CMC-like rule is similar to rule of five. This is published by Arup K. Ghose et al.. They defined druglike character for the CMC database, which is removed several classes of compounds such as diagnostic imaging agents, solvents, and pharmaceutical aids. In this study, the qualifying range (covering more than 80% of the compounds) of the calculated log P is between -0.4 and 5.6, with an average value of 2.52. For molecular weight, the qualifying range is between 160 and 480, with an average value of 357. For molar refractivity, the qualifying range is between 40 and 130, with an average value of 97. For the total number of atoms, the qualifying range is between 20 and 70, with an average value of 48. The following table is about the qualifying range.

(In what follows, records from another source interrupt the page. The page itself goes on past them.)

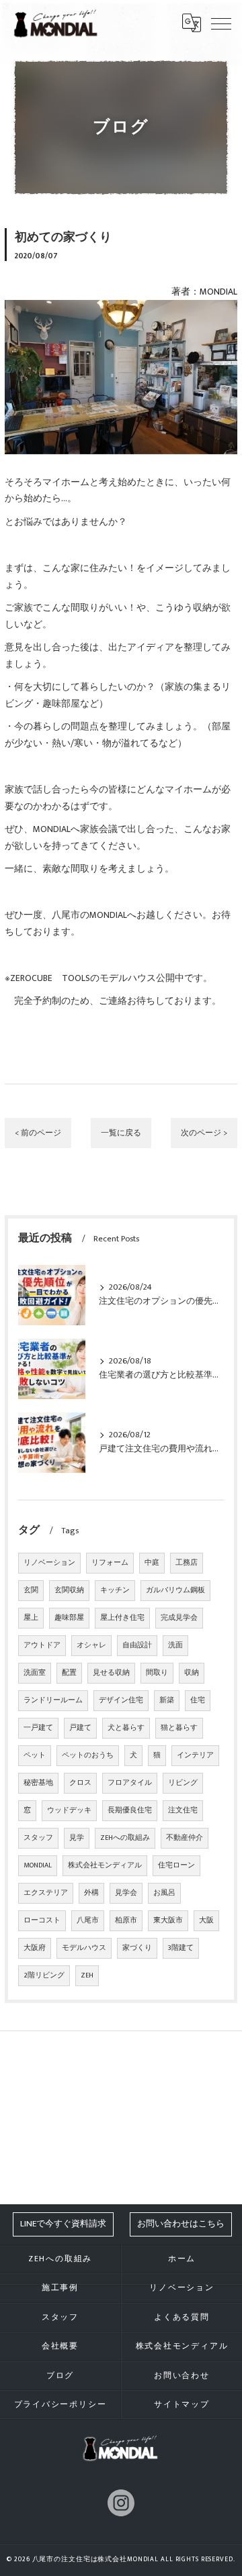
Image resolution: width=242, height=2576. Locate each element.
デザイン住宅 (121, 1700)
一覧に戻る (121, 1133)
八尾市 (88, 1920)
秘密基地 (38, 1783)
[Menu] (221, 23)
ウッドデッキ (69, 1810)
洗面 (175, 1645)
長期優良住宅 (130, 1810)
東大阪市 (168, 1920)
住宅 (197, 1700)
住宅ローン (176, 1865)
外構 (91, 1893)
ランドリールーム (53, 1700)
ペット (35, 1755)
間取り (157, 1673)
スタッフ (38, 1838)
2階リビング (44, 1975)
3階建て (181, 1948)
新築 (166, 1700)
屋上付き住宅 (122, 1618)
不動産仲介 (184, 1838)
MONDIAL (38, 1865)
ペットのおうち (88, 1755)
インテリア (195, 1755)
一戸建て (38, 1728)
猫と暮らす (179, 1728)
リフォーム (109, 1563)
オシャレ (91, 1645)
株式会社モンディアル (105, 1865)
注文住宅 (183, 1810)
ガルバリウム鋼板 (175, 1590)
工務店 (186, 1563)
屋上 (31, 1618)
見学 (76, 1838)
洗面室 (35, 1673)
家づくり (137, 1948)
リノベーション (49, 1563)
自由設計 (137, 1645)
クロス (80, 1783)
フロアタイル (130, 1783)
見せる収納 (111, 1673)
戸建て (80, 1728)
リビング (183, 1783)
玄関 (31, 1590)
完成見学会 (179, 1618)
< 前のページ (38, 1133)
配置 (69, 1673)
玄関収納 (69, 1590)
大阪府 (35, 1948)
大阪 (206, 1920)
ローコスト (42, 1920)
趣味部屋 (69, 1618)
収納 (191, 1673)
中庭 (152, 1563)
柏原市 (126, 1920)
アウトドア (42, 1645)
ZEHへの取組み (125, 1838)
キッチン (115, 1590)
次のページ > (204, 1133)
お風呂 (164, 1893)
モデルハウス (84, 1948)
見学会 (126, 1893)
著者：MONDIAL (204, 292)
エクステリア (46, 1893)
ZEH (87, 1975)
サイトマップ (182, 2404)
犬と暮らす (126, 1728)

[ Ghose,A.K. et al. J. Comb. Chem. 1999, 1, 55. ]

drug class   Qualifying Range in CMC Database
  AlogP

(80%)

AMR

(80%)

Molecular Weight

(80%)

Number of Atoms

(80%)

CMC clean -0.4 ~ 5.6 40 ~ 130 160 ~ 480 20 ~ 70
inflammatory 1.4 ~4.5 59 ~ 119 212 ~ 447 24 ~ 59
depressant 1.4 ~ 4.9 62 ~ 114 210 ~ 380 32 ~ 56
psychotic 2.3 ~ 5.2 85 ~ 131 274 ~ 464 40 ~ 63
hypertensive -0.5 ~ 4.5 54 ~ 128 206 ~ 506 28 ~ 66
hypnotic 0.5 ~ 3.9 43 ~ 97 162 ~ 360 20 ~ 45
neoplastic -1.5 ~ 4.7 43 ~ 128 180 ~ 475 21 ~ 63
infective -0.3 ~ 5.1 44 ~ 144 145 ~ 455 12 ~ 64

Leadlike rule

Identification and optimization of lead compounds as chemical staring points are very important in combinatorial chemistry. Lead-like rule is published by Simon J. Teague et al. and defined to consider designing libraries with druglike physicochemical properties. They have divided the common sources of lead compounds for drug discovery into three types like the following figure. [ Teague,S.J.et al., Angew. Chem. Int. Ed. 1999, 38, 3743. ]

leadlike

 Figure. Group of Leads of Drug

Lipinski's rule

Lipinski’s Rule, so called “Rule of Five”, is published by Christopher A. Lipinski et al. in Pfizer Central Research (Groton, NJ,USA). They selected a subset of 2245 compounds from WDI (World Drug Index) database and defined drug-like character through this subset. The results are the followings: [ Lipinski,C.A. et al. Adv. Drug Deliv. Rev. 1997, 23, 3. ]

  • No. hydrogen bond donors ≤ 5 ( The sum of OHs and NHs )
  • No. hydrogen bond acceptor ≤ 10 ( The sum of Os and Ns )
  • Molecular weight ≤ 500
  • CLogP ≤ 5 ( MlogP ≤ 4.5 )

About 90 % of the above subset is included in defined rage with better solubility and permeability.